Dans ce débat, il s’agit non pas de juger les propriétaires ou les locataires – tout le monde mérite le respect –, mais de discuter du bon usage de l’argent public.
Monsieur le ministre, je veux vous donner l’exemple d’une rue de ma chère ville de Saint-Denis – elle existe, elle n’est pas virtuelle – et de quatre immeubles : un immeuble de logements PLAI dans lequel le loyer est de 5,5 euros le mètre carré, hors APL ; un immeuble de logements PLS avec un loyer de 10 euros ; un immeuble en accession sociale à la propriété réservé aux primo-accédants qui bénéficient d’une TVA réduite à 5,5 % et d’un prêt à taux zéro le cas échéant ; un immeuble ouvrant droit à la défiscalisation, destiné à des propriétaires bailleurs qui possèdent d’autres biens.
Afin de construire mieux et plus, il faut remettre à plat la fiscalité du logement et cibler les aides publiques sur ceux qui en ont le plus besoin.
Figurez-vous que sur ces quatre immeubles, celui qui reçoit le plus d’argent public est l’immeuble destiné aux investisseurs déjà multipropriétaires. Ce type d’immeuble bénéficiera de deux fois plus de subsides publics – la Cour des comptes le confirme – que les immeubles en PLAI. Il y a là un effet totalement pervers. Sans compter qu’un immeuble habité par des propriétaires occupants est toujours mieux entretenu, mieux respecté qu’un immeuble appartenant à des propriétaires bailleurs qui regardent cela de très loin et qui louent très cher.

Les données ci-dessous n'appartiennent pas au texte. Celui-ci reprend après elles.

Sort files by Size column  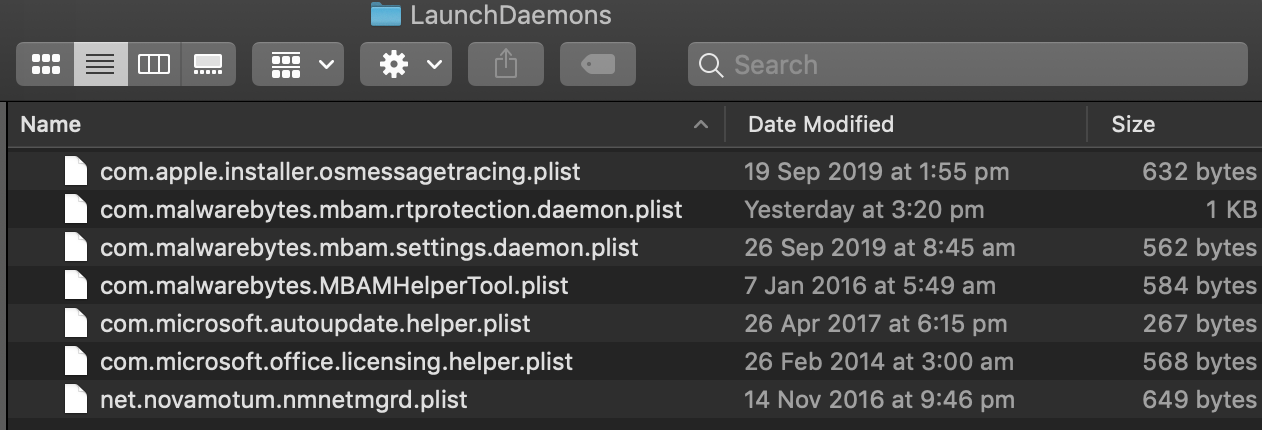point(1133,125)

Le loyer sera de 20 euros dans l’immeuble le plus aidé par la puissance publique. Monsieur le ministre, vous plaidiez il y a quelques instants pour la stabilité. Mais il ne faut pas stabiliser un tel système dans lequel ceux qui ont beaucoup reçoivent plus que ceux qui n’ont rien. Afin de construire mieux et plus, il faut remettre à plat la fiscalité du logement et cibler les aides publiques sur ceux qui en ont le plus besoin.

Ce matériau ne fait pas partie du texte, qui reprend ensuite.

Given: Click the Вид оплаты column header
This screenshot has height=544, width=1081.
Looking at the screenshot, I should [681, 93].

Mme la présidente. La parole est à M. le ministre.
M. Julien Denormandie, ministre. Je comprends le message que vous souhaitez adresser. Je l’ai dit, nous manquons de logements abordables.

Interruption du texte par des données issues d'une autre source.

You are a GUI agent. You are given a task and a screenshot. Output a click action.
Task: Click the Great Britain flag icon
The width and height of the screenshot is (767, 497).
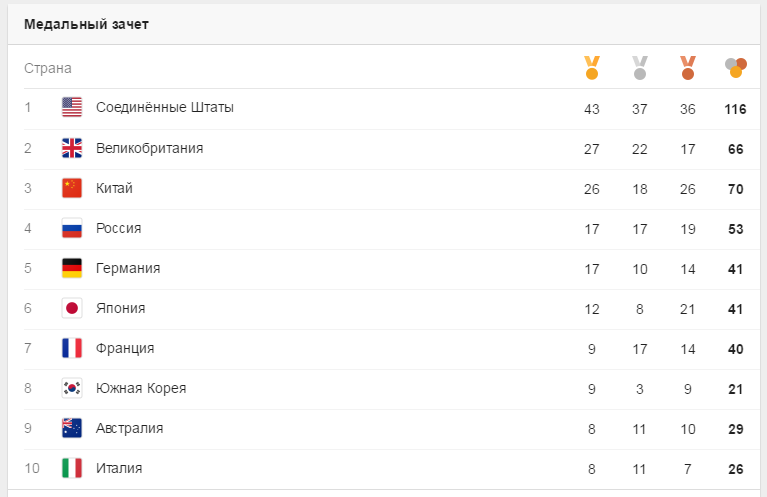click(x=72, y=148)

Effectivement, il ne faut pas opposer les uns aux autres. Dans les comparaisons, il faut veiller à prendre en compte l’ensemble des aides, en particulier pour ce qui concerne les PLAI et les PLS – le taux réduit de TVA, l’aide à la pierre, les ressources de la Caisse des dépôts et consignations. En outre, l’investissement locatif, qui permet la construction de logement intermédiaire, fait appel à la fiscalité tandis que le logement social, qui est financé par la Caisse des dépôts et consignations, d’une part, et par les APL, d’autre part, relève de la dépense budgétaire : ce ne sont pas les mêmes outils financiers. L’investissement locatif doit permettre de construire du logement intermédiaire qui est nécessaire dans le parcours résidentiel.
Je comprends le message que vous voulez porter mais j’appelle votre attention sur trois points : la visibilité ; la nécessité de renforcer le logement intermédiaire ; quant à la politique des loyers, le débat n’était pas allé à son terme lors de la discussion de la loi ELAN mais une habilitation à légiférer par ordonnance est prévue. Dans ce cadre, nous pourrons débattre de l’opportunité de fixer des loyers d’entrée plus faibles pour accueillir des publics plus fragiles et des loyers plus élevés pour d’autres.